The Web is becoming more interactive than it has ever been before. It is now possible to implement synchronous video conferencing applications running in a web browser either using plug-ins or new Hyper Text Markup Language 5 (HTML5) Application Programming Interfaces (APIs) which will become widespread in a near future. Eventually, this will make it possible to implement cost effective and highly customized solutions for various vertical markets—for example e-health—rather than having to use a big, generic, one-size-fit-all horizontal solution.
While video and audio conferencing running in a web browser makes it possible to communicate in new ways, it essentially turns a web browser, executing a customized collaboration application, into a synchronous communication platform. This also leads users to expect that other user interface components managed by the collaboration application also form a part of the communication. For example, in an e-health application, users may want to share items like diagrams, pictures, sensor data, text documents or even run web applications together with peers, e.g. other users, in a conference session. A natural complement is, therefore, some kind of synchronization framework that allows the users to share the items managed by the collaboration applications with each other.

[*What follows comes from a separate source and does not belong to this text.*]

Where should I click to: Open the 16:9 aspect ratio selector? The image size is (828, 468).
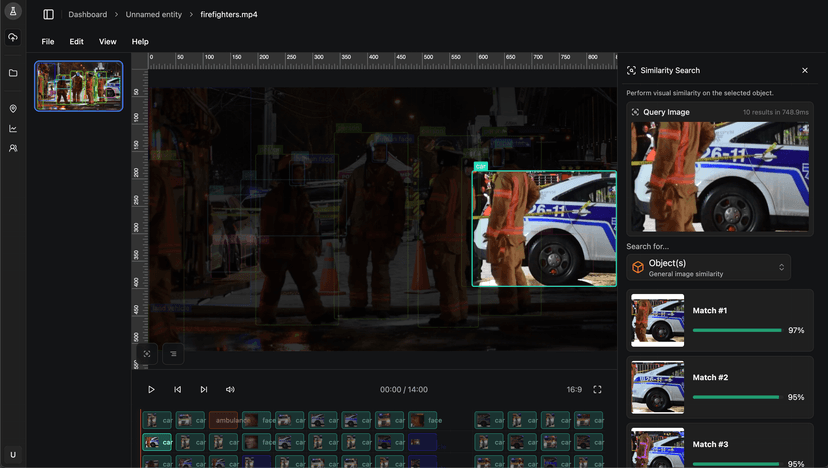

An example of a collaborative web application framework is called
Distributed Shared Memory (DSM) framework. The DSM framework makes it possible to synchronously share data of a web application in real-time with other users. This is possible since the DSM framework provides a memory, or data storage, that can be shared between web applications. In short, the DSM is a distributed global addressable memory space where every memory space is assigned a unique address. By knowing this address, it is possible to get a copy or reference to that memory.
In FIG. 1, a schematic block diagram an exemplifying implementation of DSM is shown. In this example, an exemplifying DSM Server 1 manages a DSM Master 2, referred to as memory or data storage above. Each of two DSM Clients 3, 4 manages a respective DSM Replica 5, 6. Moreover, each of the DSM Clients 3, 4 comprises a respective User interface 7, 8 for interaction, by a user equipment, with the respective DSM Replica 5, 6. Hence, in this example each DSM Client 3, 4 acquires the DSM Replica 5, 6, i.e. a local copy, of the DSM Master 2 and then synchronizes each of the DSM Replicas 5, 6 when needed. Synchronization is needed when contents of the DSM Replicas 5, 6 differs from contents of the DSM Master 2. Any modification to a particular DSM Replica 5, 6 is synchronized so that every DSM Replica converges to the same state after some time. At start up, the DSM Server 1 creates the DSM Master implicitly if requested by any DSM Client. Moreover, when no DSM Client is connected to the DSM Master, the DSM Master is automatically garbage collected. This means that any memory allocated by the DSM Master is no longer locked to the DSM Master.
As an example, a developer may use Web Connectivity, which is an API framework, to create an overlay network in the application layer. In the overlay network, applications, running in any context, have a uniquely addressable Unique Resource Identifier (URI). These applications may act as servers in the overlay network. These URIs are uniform for the application, regardless of whether it runs on a server or client, native or browser. One use of the Web Connectivity API is to create, on the fly, a server in a web application, which is executed in a runtime environment of a web browser. Once the session ends, and the user navigates away from the current page, the server is shut down and becomes inaccessible. It shall also be said that Web Connectivity is sometimes referred to as Warp.